## WHAT YOU ARE ASKED TO DO
Render these lines as a Markdown table with two columns, Row and Line, numbering each line in Row and leaving out blank lines; include every one of the records.

↓↓↓

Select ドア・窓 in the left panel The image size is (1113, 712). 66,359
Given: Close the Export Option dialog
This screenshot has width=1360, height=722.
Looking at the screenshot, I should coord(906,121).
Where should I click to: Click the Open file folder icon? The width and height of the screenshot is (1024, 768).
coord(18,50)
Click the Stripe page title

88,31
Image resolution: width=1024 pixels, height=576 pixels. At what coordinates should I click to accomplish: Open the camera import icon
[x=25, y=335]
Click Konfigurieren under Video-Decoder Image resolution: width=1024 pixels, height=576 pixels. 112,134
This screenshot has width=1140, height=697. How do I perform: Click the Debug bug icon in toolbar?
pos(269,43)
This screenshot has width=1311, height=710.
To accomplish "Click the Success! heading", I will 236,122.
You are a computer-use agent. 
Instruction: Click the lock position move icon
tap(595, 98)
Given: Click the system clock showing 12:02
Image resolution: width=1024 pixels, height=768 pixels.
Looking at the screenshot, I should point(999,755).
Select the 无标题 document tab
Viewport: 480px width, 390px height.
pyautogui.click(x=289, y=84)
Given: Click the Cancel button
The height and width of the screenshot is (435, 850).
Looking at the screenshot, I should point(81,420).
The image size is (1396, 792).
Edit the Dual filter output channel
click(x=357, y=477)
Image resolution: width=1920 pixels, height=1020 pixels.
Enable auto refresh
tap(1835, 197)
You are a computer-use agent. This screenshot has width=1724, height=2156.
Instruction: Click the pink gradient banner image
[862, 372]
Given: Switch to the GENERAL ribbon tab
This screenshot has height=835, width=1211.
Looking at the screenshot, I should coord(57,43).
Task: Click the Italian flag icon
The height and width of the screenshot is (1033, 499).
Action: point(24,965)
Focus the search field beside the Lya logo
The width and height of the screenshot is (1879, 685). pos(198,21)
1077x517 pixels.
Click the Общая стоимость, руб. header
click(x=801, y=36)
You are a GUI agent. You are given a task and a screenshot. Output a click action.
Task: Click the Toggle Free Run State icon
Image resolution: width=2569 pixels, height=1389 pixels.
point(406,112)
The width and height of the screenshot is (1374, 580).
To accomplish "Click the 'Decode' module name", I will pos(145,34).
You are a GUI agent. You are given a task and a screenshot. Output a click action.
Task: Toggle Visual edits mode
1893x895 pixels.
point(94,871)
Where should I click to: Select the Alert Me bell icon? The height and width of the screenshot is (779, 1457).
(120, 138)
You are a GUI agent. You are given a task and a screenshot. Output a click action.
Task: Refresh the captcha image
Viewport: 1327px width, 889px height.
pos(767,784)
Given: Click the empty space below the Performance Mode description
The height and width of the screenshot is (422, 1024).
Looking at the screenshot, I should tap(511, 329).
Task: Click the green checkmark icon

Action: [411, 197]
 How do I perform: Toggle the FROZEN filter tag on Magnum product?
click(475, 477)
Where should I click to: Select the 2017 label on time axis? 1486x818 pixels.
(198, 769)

↑↑↑

## RIGHT ANSWER
| Row | Line |
|---|---|
| 1 | Select ドア・窓 in the left panel The image size is (1113, 712). 66,359 |
| 2 | Given: Close the Export Option dialog |
| 3 | This screenshot has width=1360, height=722. |
| 4 | Looking at the screenshot, I should coord(906,121). |
| 5 | Where should I click to: Click the Open file folder icon? The width and height of the screenshot is (1024, 768). |
| 6 | coord(18,50) |
| 7 | Click the Stripe page title |
| 8 | 88,31 |
| 9 | Image resolution: width=1024 pixels, height=576 pixels. At what coordinates should I click to accomplish: Open the camera import icon |
| 10 | [x=25, y=335] |
| 11 | Click Konfigurieren under Video-Decoder Image resolution: width=1024 pixels, height=576 pixels. 112,134 |
| 12 | This screenshot has width=1140, height=697. How do I perform: Click the Debug bug icon in toolbar? |
| 13 | pos(269,43) |
| 14 | This screenshot has width=1311, height=710. |
| 15 | To accomplish "Click the Success! heading", I will 236,122. |
| 16 | You are a computer-use agent.  |
| 17 | Instruction: Click the lock position move icon |
| 18 | tap(595, 98) |
| 19 | Given: Click the system clock showing 12:02 |
| 20 | Image resolution: width=1024 pixels, height=768 pixels. |
| 21 | Looking at the screenshot, I should point(999,755). |
| 22 | Select the 无标题 document tab |
| 23 | Viewport: 480px width, 390px height. |
| 24 | pyautogui.click(x=289, y=84) |
| 25 | Given: Click the Cancel button |
| 26 | The height and width of the screenshot is (435, 850). |
| 27 | Looking at the screenshot, I should point(81,420). |
| 28 | The image size is (1396, 792). |
| 29 | Edit the Dual filter output channel |
| 30 | click(x=357, y=477) |
| 31 | Image resolution: width=1920 pixels, height=1020 pixels. |
| 32 | Enable auto refresh |
| 33 | tap(1835, 197) |
| 34 | You are a computer-use agent. This screenshot has width=1724, height=2156. |
| 35 | Instruction: Click the pink gradient banner image |
| 36 | [862, 372] |
| 37 | Given: Switch to the GENERAL ribbon tab |
| 38 | This screenshot has height=835, width=1211. |
| 39 | Looking at the screenshot, I should coord(57,43). |
| 40 | Task: Click the Italian flag icon |
| 41 | The height and width of the screenshot is (1033, 499). |
| 42 | Action: point(24,965) |
| 43 | Focus the search field beside the Lya logo |
| 44 | The width and height of the screenshot is (1879, 685). pos(198,21) |
| 45 | 1077x517 pixels. |
| 46 | Click the Общая стоимость, руб. header |
| 47 | click(x=801, y=36) |
| 48 | You are a GUI agent. You are given a task and a screenshot. Output a click action. |
| 49 | Task: Click the Toggle Free Run State icon |
| 50 | Image resolution: width=2569 pixels, height=1389 pixels. |
| 51 | point(406,112) |
| 52 | The width and height of the screenshot is (1374, 580). |
| 53 | To accomplish "Click the 'Decode' module name", I will pos(145,34). |
| 54 | You are a GUI agent. You are given a task and a screenshot. Output a click action. |
| 55 | Task: Toggle Visual edits mode |
| 56 | 1893x895 pixels. |
| 57 | point(94,871) |
| 58 | Where should I click to: Select the Alert Me bell icon? The height and width of the screenshot is (779, 1457). |
| 59 | (120, 138) |
| 60 | You are a GUI agent. You are given a task and a screenshot. Output a click action. |
| 61 | Task: Refresh the captcha image |
| 62 | Viewport: 1327px width, 889px height. |
| 63 | pos(767,784) |
| 64 | Given: Click the empty space below the Performance Mode description |
| 65 | The height and width of the screenshot is (422, 1024). |
| 66 | Looking at the screenshot, I should tap(511, 329). |
| 67 | Task: Click the green checkmark icon |
| 68 | Action: [411, 197] |
| 69 |  How do I perform: Toggle the FROZEN filter tag on Magnum product? |
| 70 | click(475, 477) |
| 71 | Where should I click to: Select the 2017 label on time axis? 1486x818 pixels. |
| 72 | (198, 769) |